The theory of accounting has developed the concept of a ‘true and fair view’. The true and fair view is applied in assessing that the accounts do reflect accurately the activities of the business. To support this, accounting has adopted certain concepts and conventions which ensure the accounting information is presented accurately and consistently.
Accounting Conventions
The ‘Historical Cost’ convention requires that transactions are recorded at their cost at the time of purchase and that assets are to be valued at original cost.

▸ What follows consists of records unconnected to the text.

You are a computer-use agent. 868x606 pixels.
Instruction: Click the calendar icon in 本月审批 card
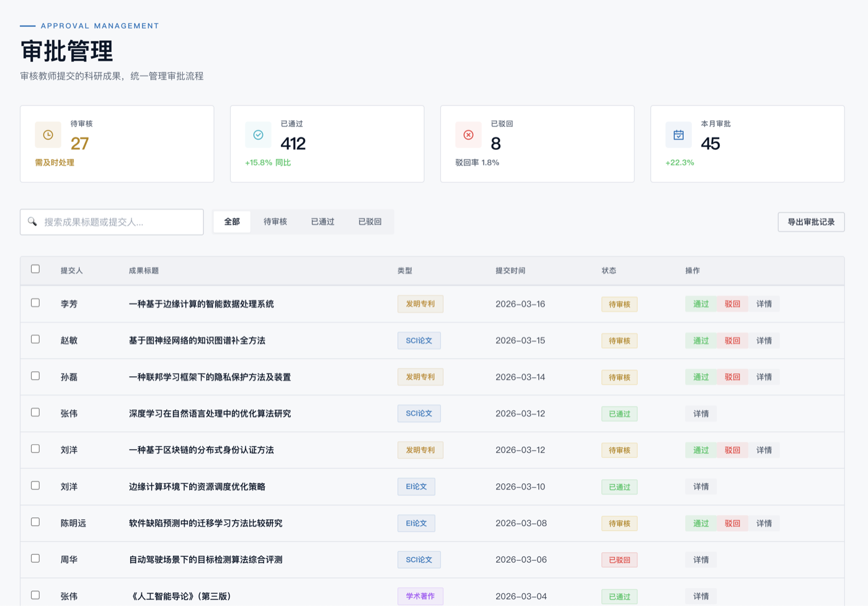tap(678, 135)
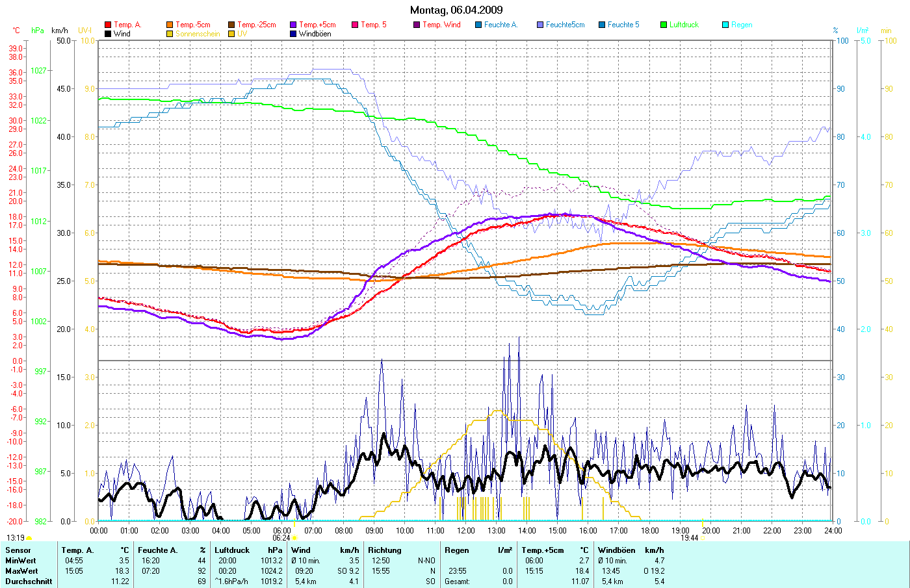The image size is (910, 588).
Task: Click the Temp.+5cm legend label
Action: pyautogui.click(x=317, y=25)
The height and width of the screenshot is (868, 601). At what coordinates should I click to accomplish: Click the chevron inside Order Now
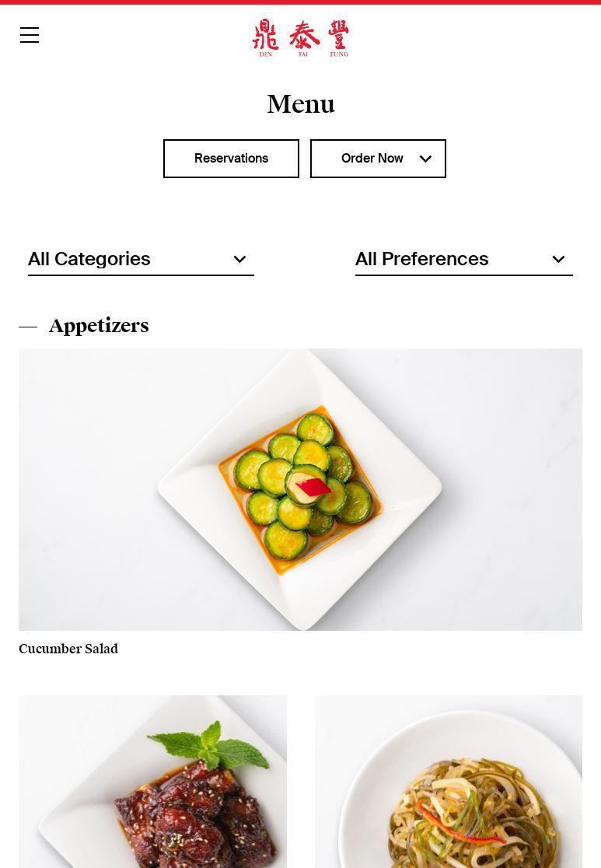pos(425,159)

Under this convention no account is taken of changing prices in the economy.
The ‘Monetary Measurement’ convention ensures that account is only taken for items that can be quantified in monetary terms.
The ‘Separate Entity’ convention ensures that the owner of the business and his personal transactions are kept separate to the transactions of the business.
The ‘Realization’ convention ensures that the accounts recognize transactions and any profits arising at the point of sale or transfer of legal ownership rather than when cash actually changes hands, example, a sale is recognized as a sale in the accounts even if the sale was made on credit terms with the buyer.
The ‘Materiality’ convention is used when a degree of judgment is used in preparing the accounts. Where decisions are required regarding how appropriate a particular accounting judgment is the ‘materiality’ convention ensures it should only be an issue if the judgment is significant, or ‘material’ to the user of the accounts.
Accounting Concepts
Four important accounting concepts underpin the preparation of any set of accounts:
The ‘Going Concern’ concept means that accountants assume that unless there is evidence to the contrary a company is not going broke.
The ‘Consistency’ concept ensures that transactions and methods of valuation are treated the same from period to period and year to year. This enables users of the accounts to make more meaningful comparisons of the company’s financial performance from period to period or year to year. If accounting policies of a company are changed the company is required to disclose this and explain the impact of any change.
The ‘Prudence’ concept ensures that profits are not recognized until a sale has been completed and in addition that any future costs are provided for in the accounts as soon as there is a reasonable chance that such costs will be incurred in the future.
The ‘Matching’ or ‘Accruals’ concept ensures that income should be properly ‘matched’ with the expenses of a given accounting period.